Aversa

Sun, presentazione libro su Palatucci: “Il Questore martire”

 AVERSA. Venerdì 1 marzo, alle ore 16, nell’Aula Magna della Facoltà d’Ingegneria della Seconda Università di Napoli, in via Roma, ad Aversa, si terrà la presentazione del libro “Giovanni Palatucci, un Giusto e un Martire cristiano” di padre Michele Bianco e Antonio De Simone Palatucci.

L’evento è stato organizzato con la collaborazione della Seconda Università di Napoli – Facoltà d’Ingegneria di Aversa,della Diocesi di Aversa,della Prefettura di Caserta,della Questura di Aversa,dell’Azienda Sanitaria Locale di Caserta, dell’Associazione Sinestesie di Avellino e dell’Associazione della Stampa di Aversa e dell’Agro Aversano.

Introduce il professor Carlo Santoli, presidente dell’Associazione Sinestesie. Presenta il sacerdote professor Michele Bianco, autore del libro. ntervengono: il vescovo di Aversa Angelo Spinillo; il Prefetto di Caserta Carmela Pagano; il procuratore della Repubblica di Santa Maria Capua Vetere Corrado Lembo; Procuratore; il Questore di Caserta Giuseppe Gualtieri; il professor Paolo Menduni, direttore generale dell’Azienda sanitaria locale di Caserta; il professor Michele di Natale, preside della Facoltà d’Ingegneria di Aversa.

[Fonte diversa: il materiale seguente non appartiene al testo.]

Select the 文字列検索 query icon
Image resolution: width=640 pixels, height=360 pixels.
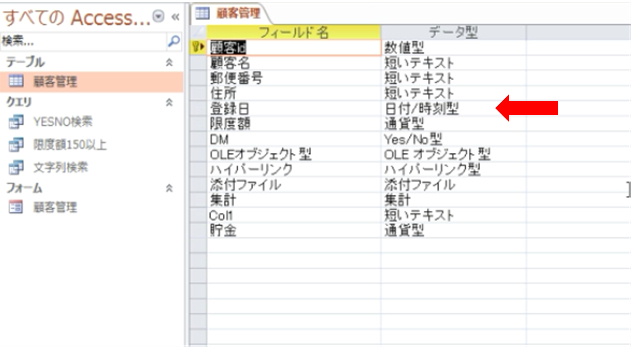click(x=16, y=167)
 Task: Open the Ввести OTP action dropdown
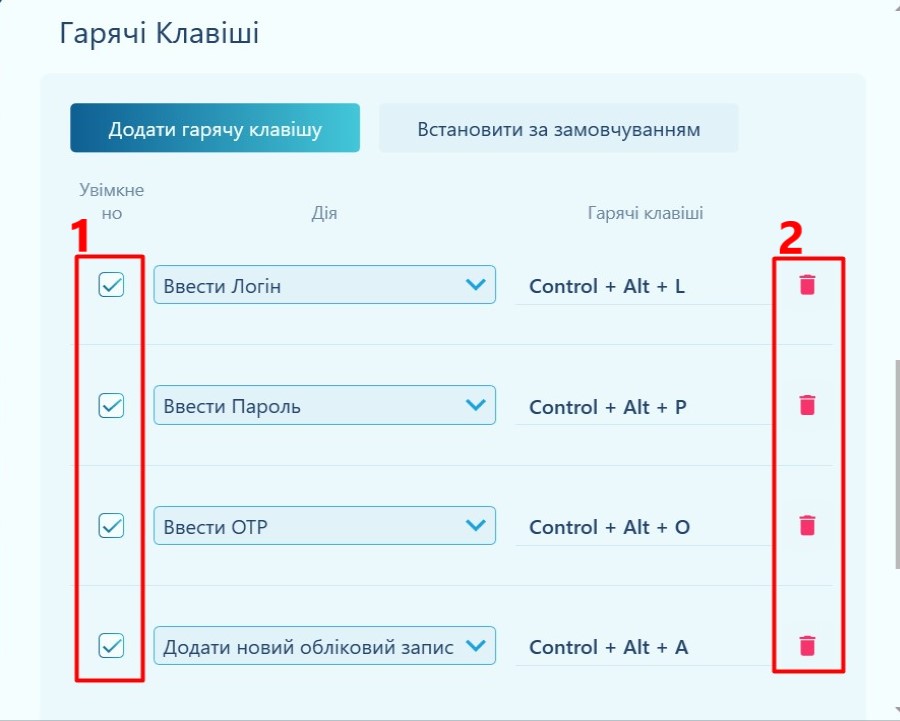324,526
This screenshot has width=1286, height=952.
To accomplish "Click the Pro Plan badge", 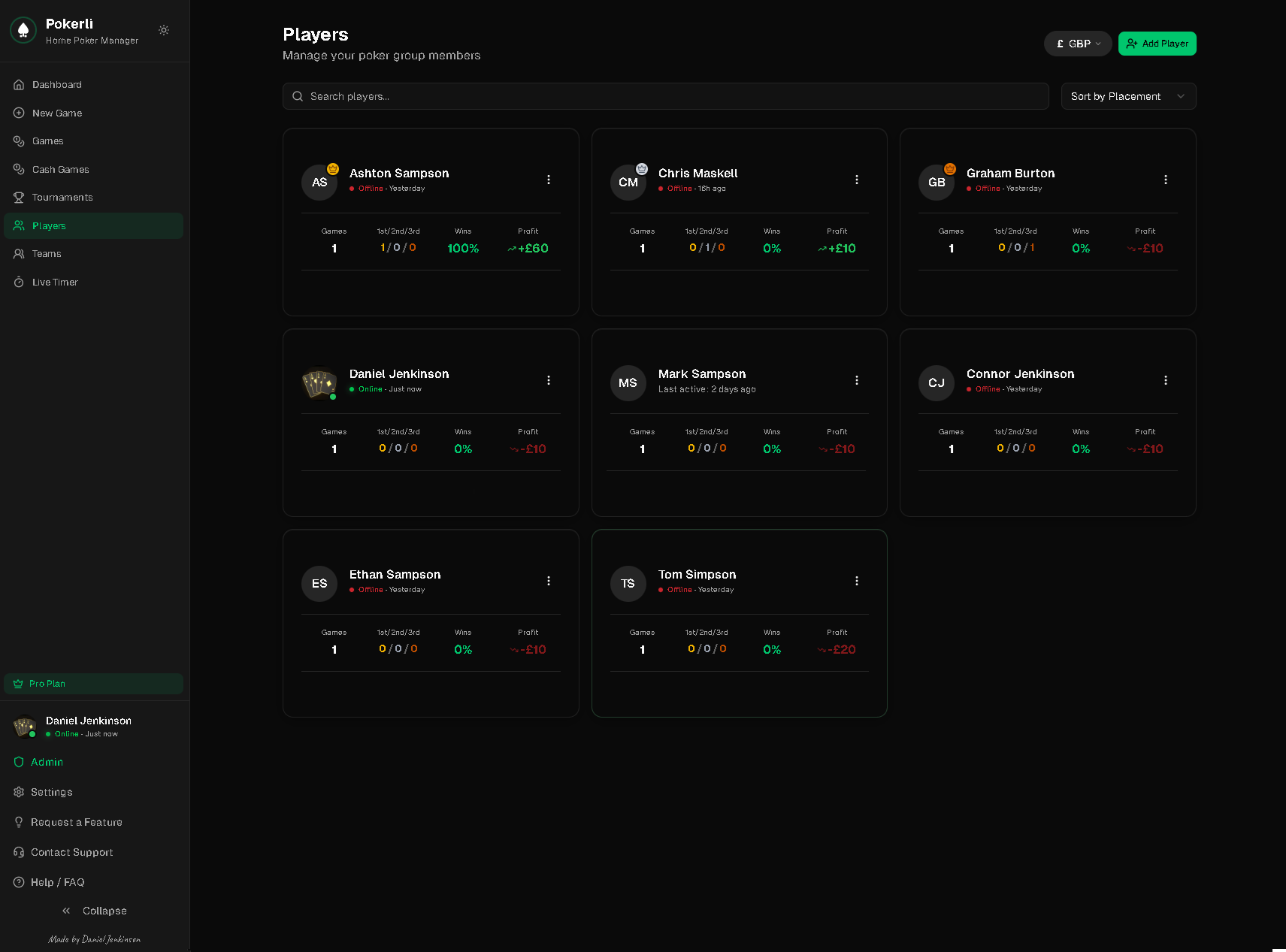I will click(93, 684).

Modera il giornalista Vito Faenza, presidente dell’Associazione della Stampa di Aversa e dell’Agro Aversano.

Giovanni Palatucci fu il penultimo Questore di Fiume italiana, morto martire a Dachau, in Baviera, il 10 febbraio 1945, dopo aver sottratto alla nefandezza del regime totalitaristico nazionalsocialista di Hitler circa 5mila ebrei, destinati ai campi di concentramento o ai forni crematori dei paesi dell’Est.A Giovanni Palatucci è stata dedicata una corposa e dotta opera realizzata da Padre Michele Bianco, un sacerdote plurilaureato ed appassionato cultore di discipline umanistiche, e dal nipote ex sorore del martire irpino, il dottor Antonio De Simone Palatucci.

Gli autori, con straordinario rigore storico, ricostruiscono i momenti salienti della vita e dell’opera dell’eroico funzionario della Polizia di Stato, dalla nascita fino alla scelta consapevole di immolarsi per la salvezza di innumerevoli fratelli, offrendo la sua giovane vita in riscatto di innumerevoli ebrei, suoi “fratelli maggiori” nella fede.